■ What to do ■
There is material below. Print exactly the lines starting at the line with "You are a computer-use" and ending at the line with "Instruction: Click the", ends included, and no others.

■ Given information ■
::::
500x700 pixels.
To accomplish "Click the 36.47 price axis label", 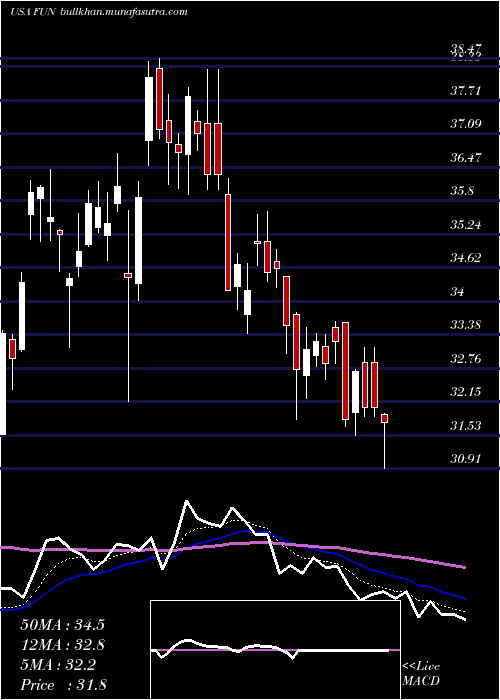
::::
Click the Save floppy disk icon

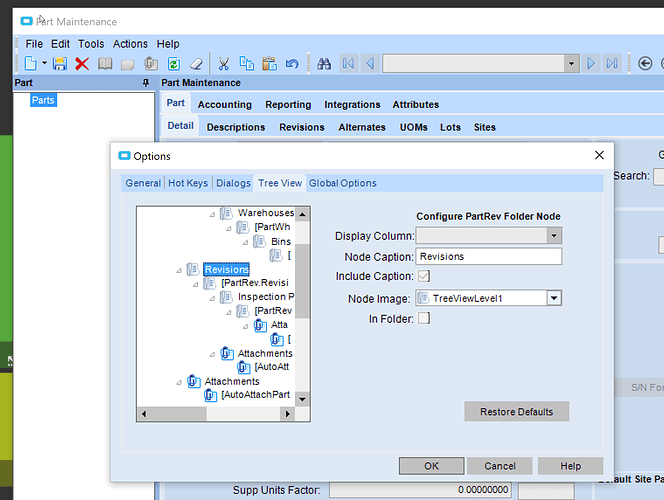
::::
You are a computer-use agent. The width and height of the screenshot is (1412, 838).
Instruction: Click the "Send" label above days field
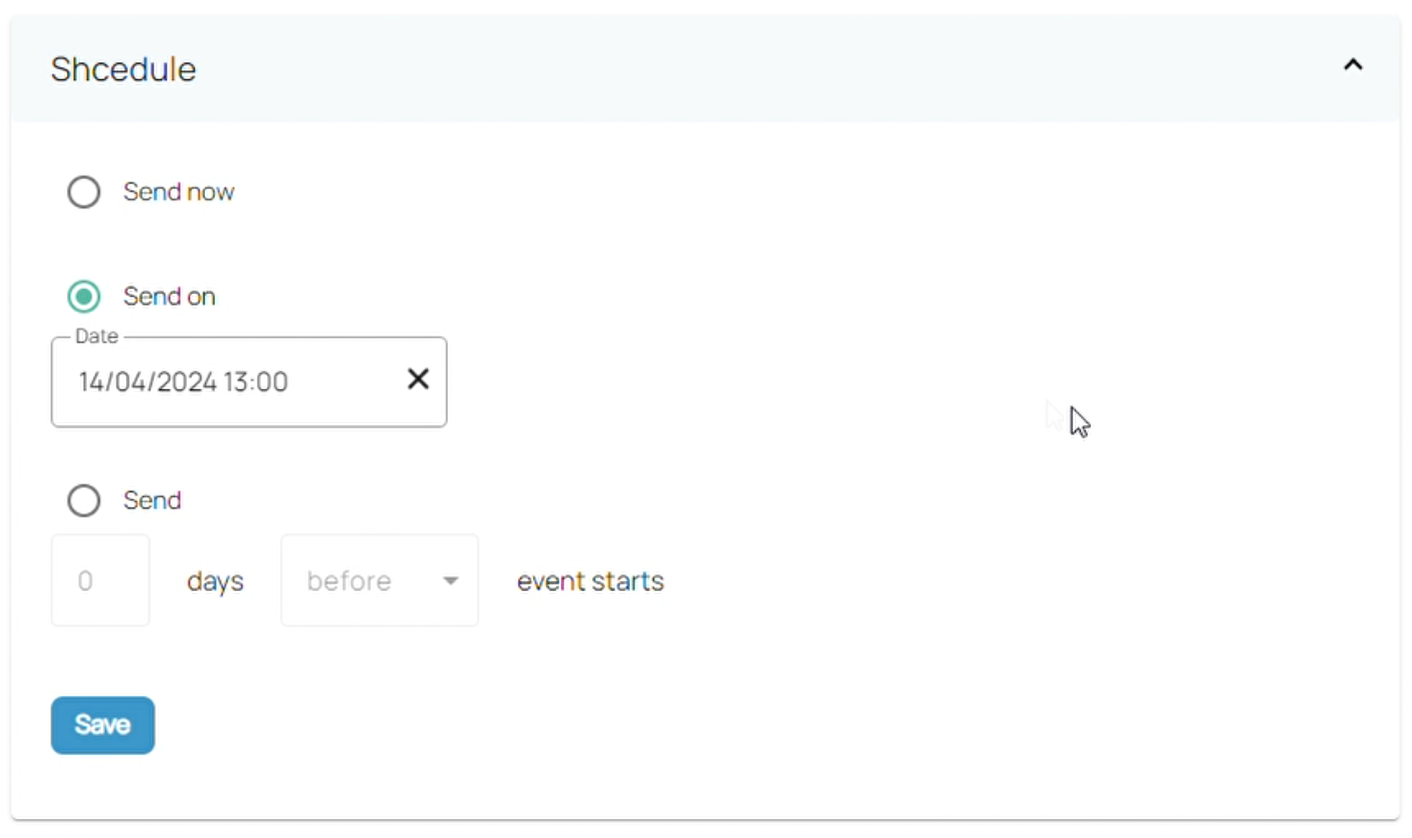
::::
■ Exercise output ■
You are a computer-use agent. The width and height of the screenshot is (1412, 838).
Instruction: Click the "Send" label above days field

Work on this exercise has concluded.